* Your instructions *
Give the lines of the listing from the line containing "Given: Click download" up to and including the last line as a JSON list of strings, one string per line, with blank lines left out. Leave the pictures out of the answer.

* Exercise inputs *
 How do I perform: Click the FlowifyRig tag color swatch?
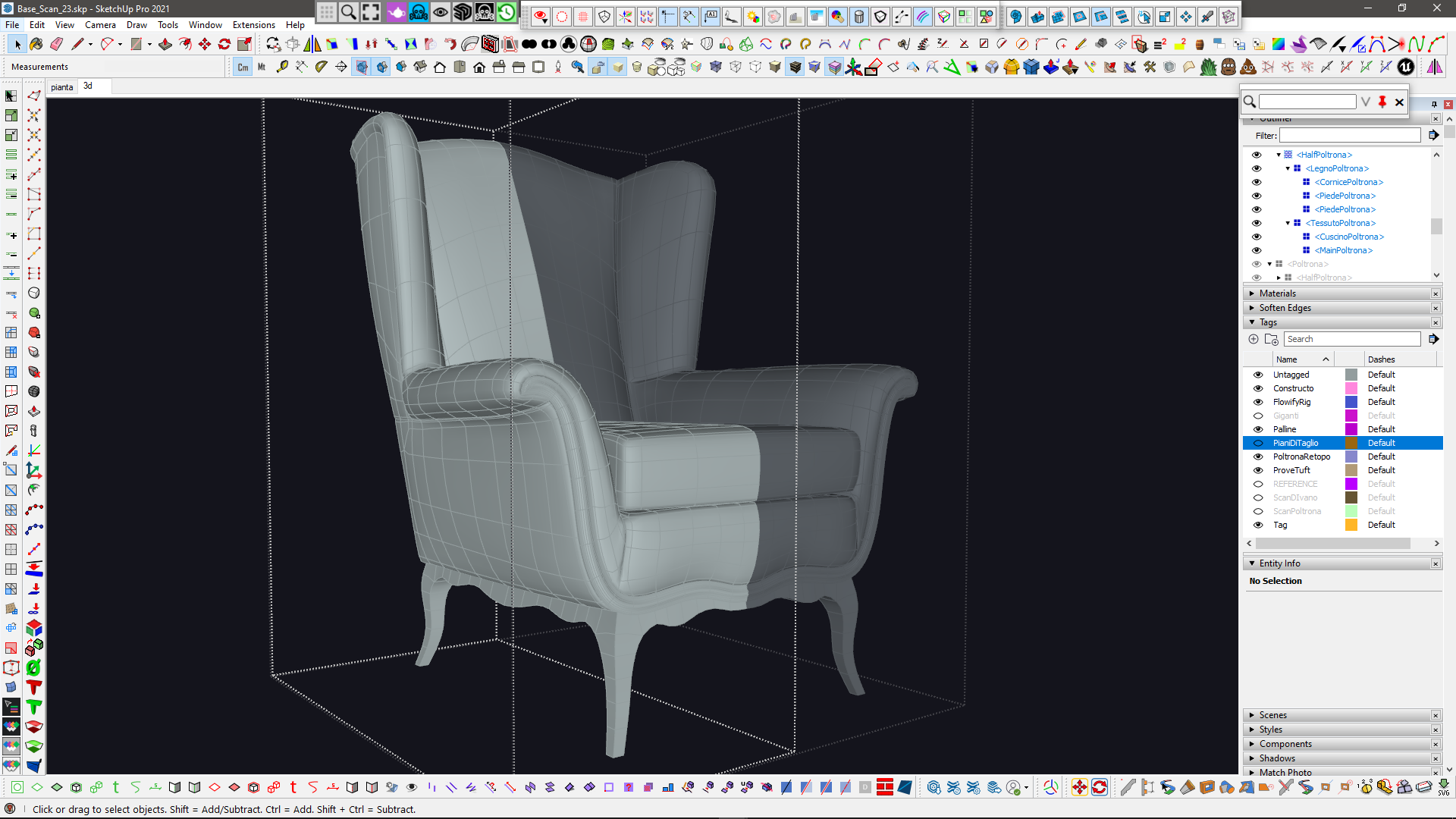point(1351,402)
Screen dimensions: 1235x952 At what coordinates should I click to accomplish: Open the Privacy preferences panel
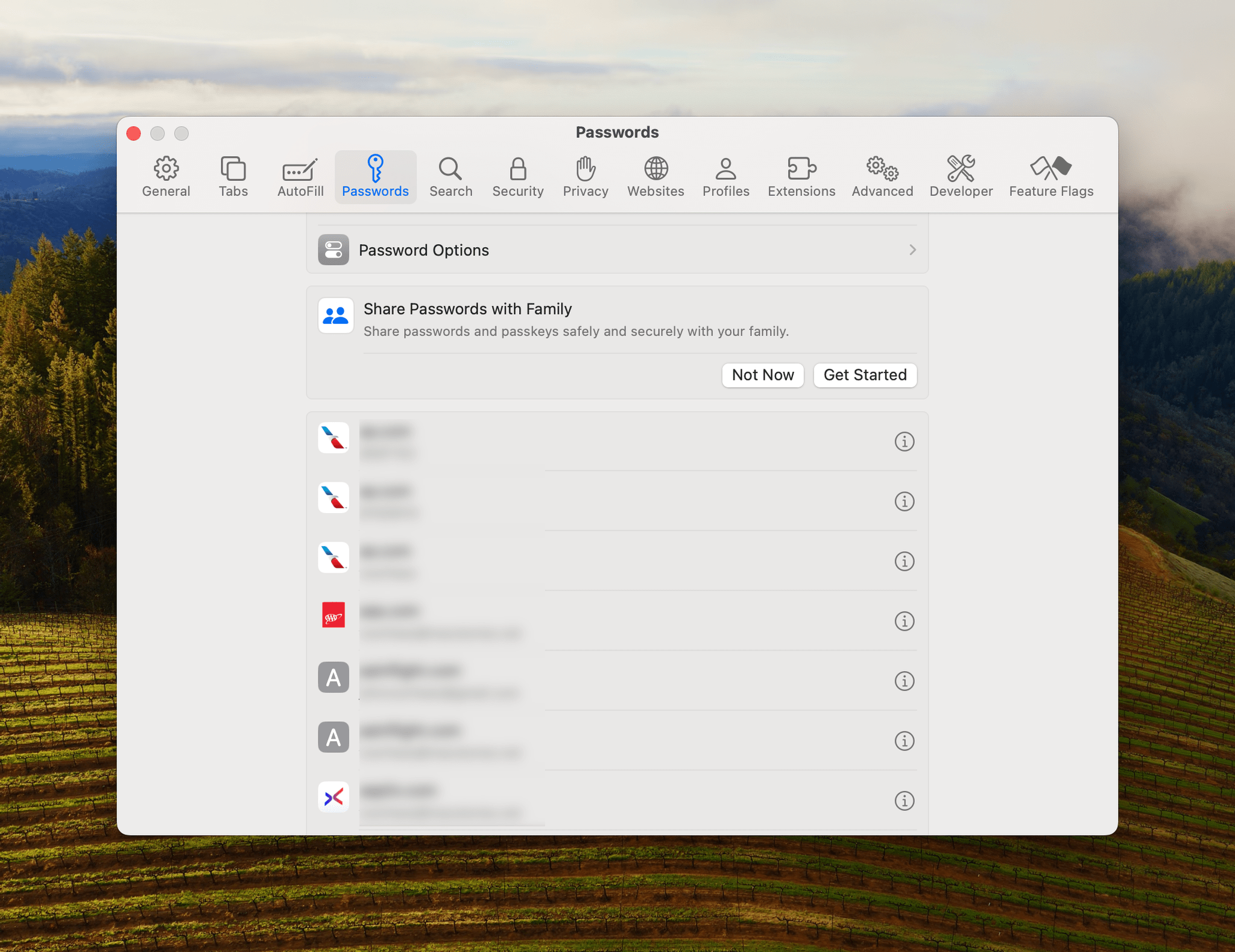pos(585,176)
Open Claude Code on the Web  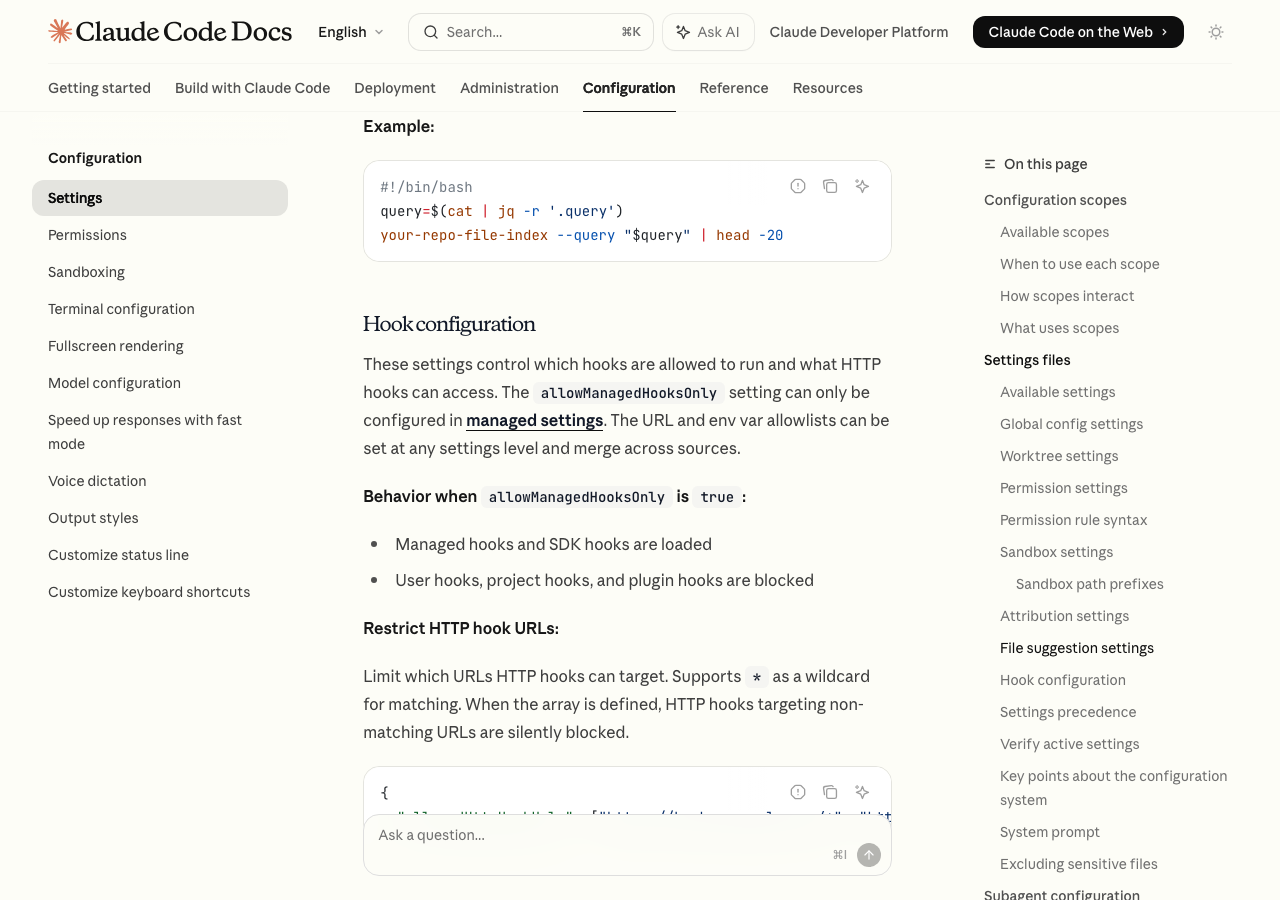pos(1077,32)
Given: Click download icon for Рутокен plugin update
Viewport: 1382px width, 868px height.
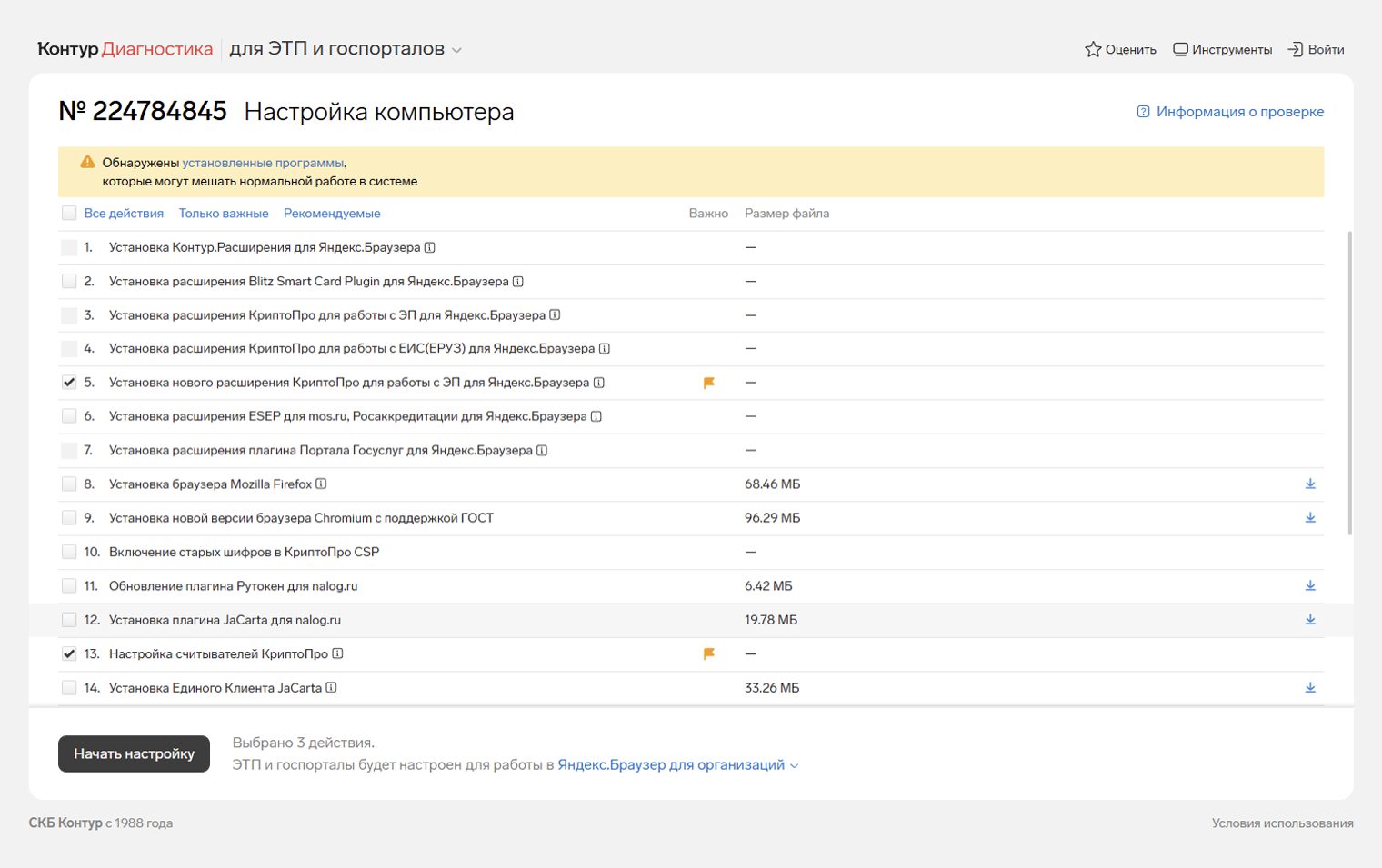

* Task answer *
[
  "Given: Click download icon for Рутокен plugin update",
  "Viewport: 1382px width, 868px height."
]